Preceyes Takes Robotic Surgery Platform, Trial Results to Euretina and AAO
Netherlands-based Preceyes BV seems to have taken the lead in the race to develop a robotic platform for retinal surgery as it prepares to demonstrate its system this week at Euretina 2018 in Vienna and then report on results of the first trial of the robot in humans at the American Academy of Ophthalmology meeting next month in Chicago.
The trial, conducted at John Radcliffe Hospital at the University of Oxford in England, involved 12 patients undergoing surgical peels of the inner limiting membrane (ILM) and epiretinal membrane (ERM). Results were first published online in June in the journal Nature Biomedical Engineering. Matteo Cereda, MD, a retinal surgeon at Sacco Eye Clinic in Milan, will report on the PRECEYES Surgical System at AAO.
Trial Results
In the trial, the 12 patients were randomly assigned to robot-assisted surgery or standard manual surgery. All surgeries were completed successfully, and all study subjects experienced an improvement in vision.
The trial showed that robotic surgery took longer than manual surgery, an average of 44 minutes versus 31 minutes. Also, raising the flap of the ILM or ERM took 4 minutes, 55 seconds in robotic surgery versus 1 minute, 20 seconds in manual surgery.

• _PROBLEMS TO SOLVE_
**a.** Rewrite the Preceyes robotic surgery article from "Preceyes Takes Robotic" to "month in Chicago.", swapping "Vienna" for "Austria's capital".
**b.** Extend the article on the Preceyes robotic retinal surgery trial, picking up after its last sentence.

• _LISTED ENTRIES_
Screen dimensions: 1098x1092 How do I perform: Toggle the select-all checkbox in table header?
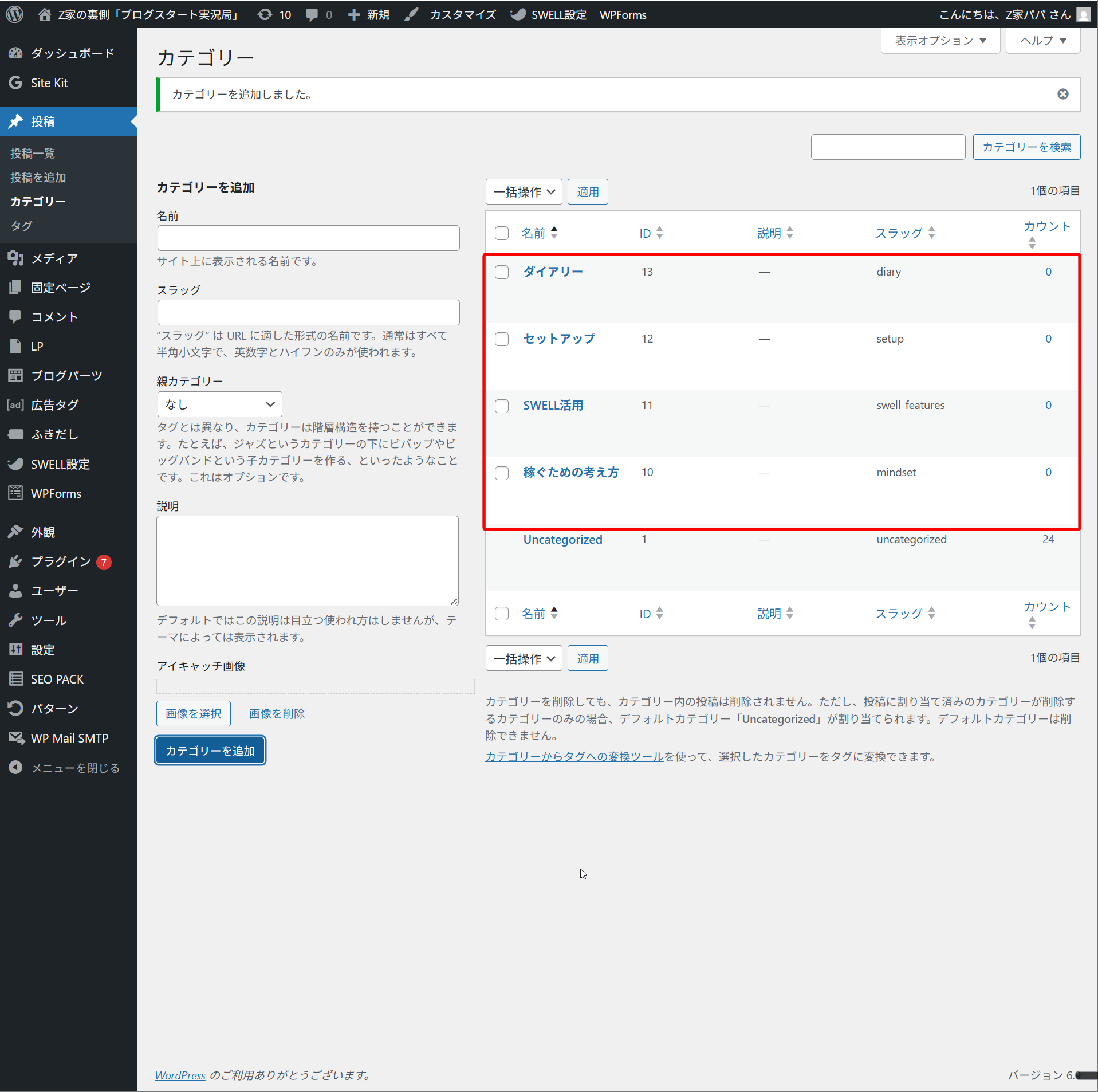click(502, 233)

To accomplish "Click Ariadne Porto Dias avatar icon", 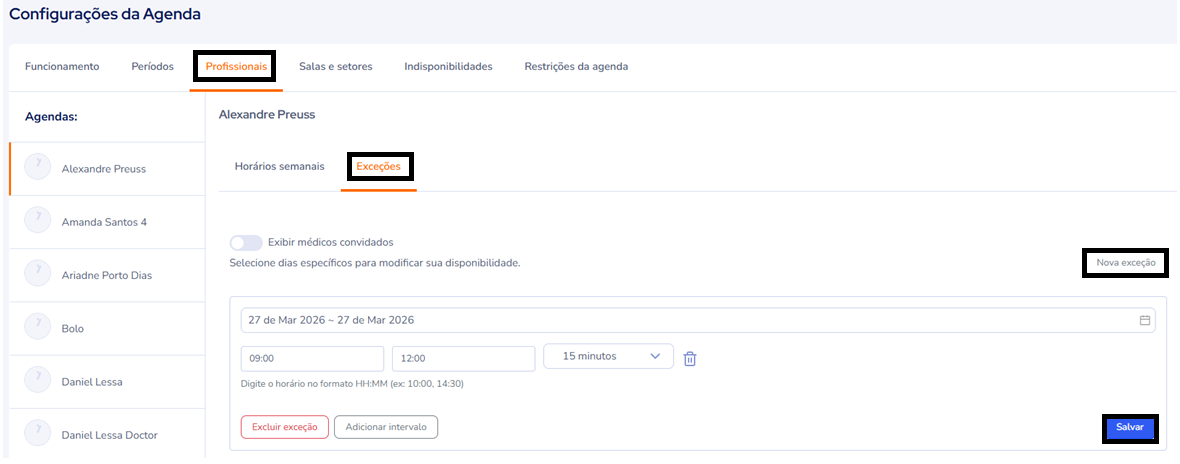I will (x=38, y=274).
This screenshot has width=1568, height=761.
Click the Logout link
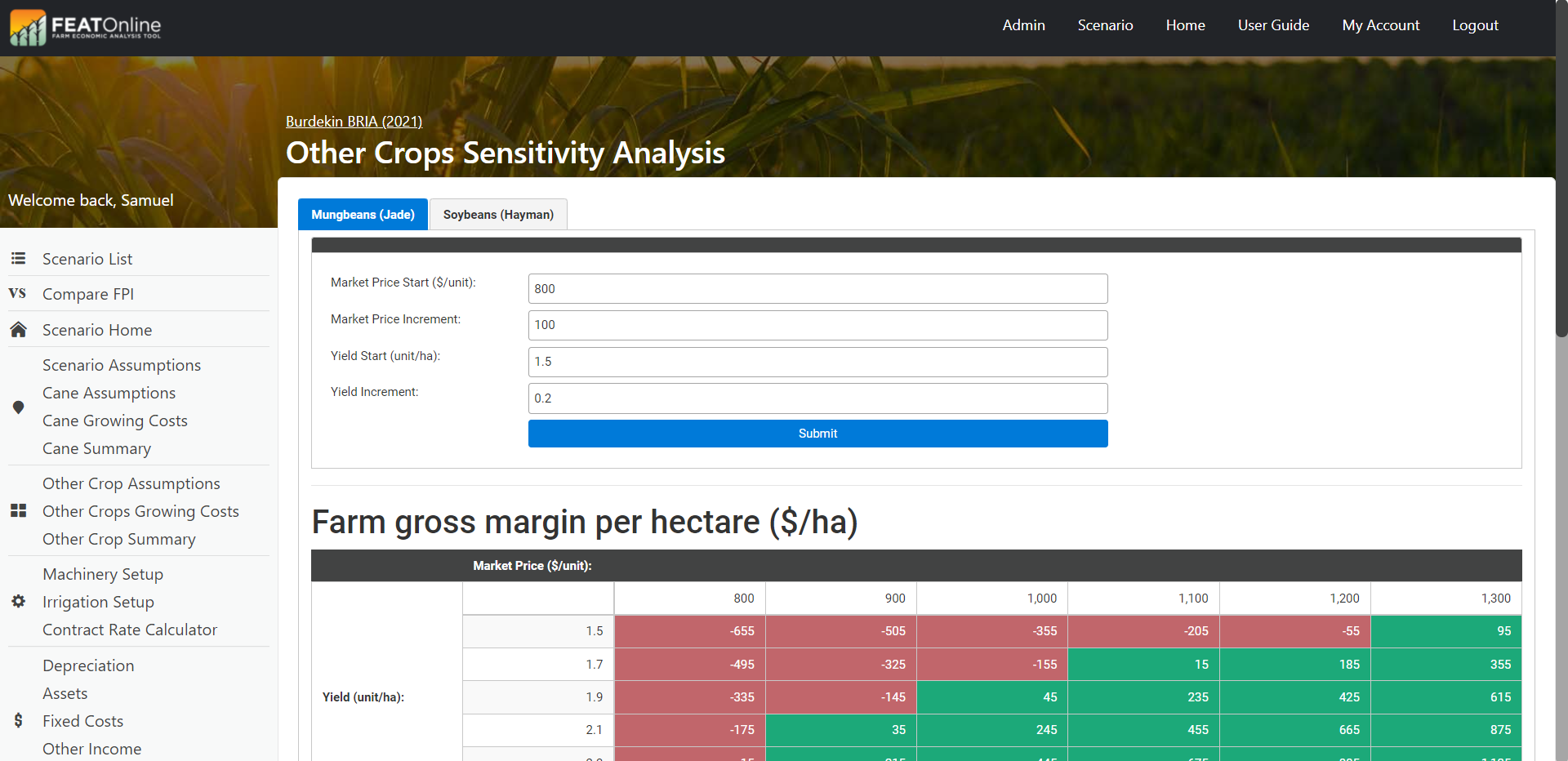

• _LIST OF ANSWERS_
**a.**
Preceyes Takes Robotic Surgery Platform, Trial Results to Euretina and AAO
Netherlands-based Preceyes BV seems to have taken the lead in the race to develop a robotic platform for retinal surgery as it prepares to demonstrate its system this week at Euretina 2018 in Austria's capital and then report on results of the first trial of the robot in humans at the American Academy of Ophthalmology meeting next month in Chicago.

**b.**
In the second phase of the trial, the team used the robot to inject recombinant tissue plasminogen activator subretinally to displace hemorrhage under local anesthesia. Says primary investigator Robert MacLaren, MB, ChB, DPhil, “Our next step will be to use the robotic surgical device for precise and minimally traumatic delivery of a gene therapy to the retina, which will be another first-in-man achievement and is set to commence in early 2019.”
Marc D. de Smet, MD, CMO of Preceyes BV, the Eidhoven, Netherlands, medical robotics firm that designed and developed the PRECEYES Surgical System, states, “The robot can and will play an ever-increasing role in current surgery and enable new surgical procedures. Our PRECEYES Surgical System will provide increased precision where and when it is required by a surgeon, and it is anticipated that it will foster more consistency in the conduct of surgical tasks.”
At Euretina, retinal surgeons will be able to test the PRECEYES system and perform a robot-assisted peeling in a model eye. The 30-minute demonstration involves an introduction to the system and model, a manual peeling trial, and a robot-assisted trial. Preceyes representatives will interview surgeons afterward to gather feedback.
Oxford University signed an agreement with Preceyes to test the robotic surgical system in 2016.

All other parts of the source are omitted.